The saying “May you live in interesting times” is of Chinese origin and is regarded as being typically oriental in that it can be interpreted as both a blessing and a curse.
Sure, who doesn’t want to live in interesting times?
Politically, interesting times are taken to be periods when there is much speculation as to what would happen next.
The chattering classes have much to ponder over drinks in coffee shops. There are enough intrigue and titillation to keep the mills churning.
This can be a blessing when things are dull and in need of enlivening; it is a curse when important matters impend but both the intelligentsia and the hoi polloi prefer intrigue and gossip to the kind of creative thinking that is the matrix for solutions to urgent problems.
The German historian of ideas, Hegel, was right. Happy periods, he said, are blank pages in the volume of history.
Unhappy periods, which by definition are times of swirling speculation and high political intrigue, make for interesting history.
Malaysian politics is in for “interesting times” because of the feverish speculation over the power-transition from incumbent Prime Minister Dr Mahathir Mohamad to PM-in-waiting Anwar Ibrahim.
There is no doubt as to whether a transition should take place: the agreement as to the necessity of a transition was crucial for four parties – PKR, DAP, Amanah and Bersatu – to coalesce as an alliance in January 2018 to combat the ruling Barisan Nasional when GE14 loomed.
Because of bitter past hostility between Mahathir and Anwar, the betting as 2018 dawned and a general election loomed was that the Pakatan Harapan coming-together of PKR, DAP, Amanah and Bersatu would not gell because of the unbridgeable gulf between its prime antagonists and the certainty of acrimony as to who should be the Harapan head honcho.
But politics is the art of the possible and compromise is its blood plasma.
Harapan did coalesce; Mahathir was to be interim PM if Harapan won GE14, though for how long it was not stated; and a pardoned Anwar was to take over in due course.
These days it’s not disputed that the Harapan coalition could not come together had two integral elements not been agreed to by its four components by the end of the first week of January 2018.
The two were that Mahathir was to be the opposition alliance’s PM-designate and that the then imprisoned Anwar Ibrahim was to take up the prime ministerial reins when he was freed of the legal trammels to his doing so by dint of a royal pardon.

[Items stored from a collection]
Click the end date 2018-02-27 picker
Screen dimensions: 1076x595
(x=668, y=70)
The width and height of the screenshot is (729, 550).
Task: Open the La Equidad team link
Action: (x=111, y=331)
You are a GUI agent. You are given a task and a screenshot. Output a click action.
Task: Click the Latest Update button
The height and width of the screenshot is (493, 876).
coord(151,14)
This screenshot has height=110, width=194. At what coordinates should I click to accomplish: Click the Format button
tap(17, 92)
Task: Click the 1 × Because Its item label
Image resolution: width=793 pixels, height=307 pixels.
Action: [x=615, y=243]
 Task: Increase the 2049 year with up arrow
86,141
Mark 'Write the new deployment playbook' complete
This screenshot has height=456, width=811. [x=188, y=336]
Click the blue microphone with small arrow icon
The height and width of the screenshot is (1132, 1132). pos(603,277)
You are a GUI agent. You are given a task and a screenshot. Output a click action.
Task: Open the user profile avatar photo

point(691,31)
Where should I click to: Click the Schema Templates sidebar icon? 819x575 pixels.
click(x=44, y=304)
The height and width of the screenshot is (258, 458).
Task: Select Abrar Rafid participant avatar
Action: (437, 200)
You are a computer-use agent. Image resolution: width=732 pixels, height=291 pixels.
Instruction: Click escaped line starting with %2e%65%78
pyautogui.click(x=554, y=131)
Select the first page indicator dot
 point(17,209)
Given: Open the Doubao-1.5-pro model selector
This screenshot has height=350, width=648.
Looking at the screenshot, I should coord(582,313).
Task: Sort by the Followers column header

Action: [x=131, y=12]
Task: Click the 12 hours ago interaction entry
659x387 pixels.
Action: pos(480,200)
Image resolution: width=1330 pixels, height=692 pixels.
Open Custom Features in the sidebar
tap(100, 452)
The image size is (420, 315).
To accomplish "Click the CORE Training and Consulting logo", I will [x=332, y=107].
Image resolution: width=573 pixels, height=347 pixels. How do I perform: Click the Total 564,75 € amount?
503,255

**WHAT TO DO**
Reproduce the commentary on Malaysian politics word for word, starting with "The chattering classes" and going on through "PM-in-waiting Anwar Ibrahim.". The records stand apart from the commentary on Malaysian politics.

**EXERCISE RESULT**
The chattering classes have much to ponder over drinks in coffee shops. There are enough intrigue and titillation to keep the mills churning.
This can be a blessing when things are dull and in need of enlivening; it is a curse when important matters impend but both the intelligentsia and the hoi polloi prefer intrigue and gossip to the kind of creative thinking that is the matrix for solutions to urgent problems.
The German historian of ideas, Hegel, was right. Happy periods, he said, are blank pages in the volume of history.
Unhappy periods, which by definition are times of swirling speculation and high political intrigue, make for interesting history.
Malaysian politics is in for “interesting times” because of the feverish speculation over the power-transition from incumbent Prime Minister Dr Mahathir Mohamad to PM-in-waiting Anwar Ibrahim.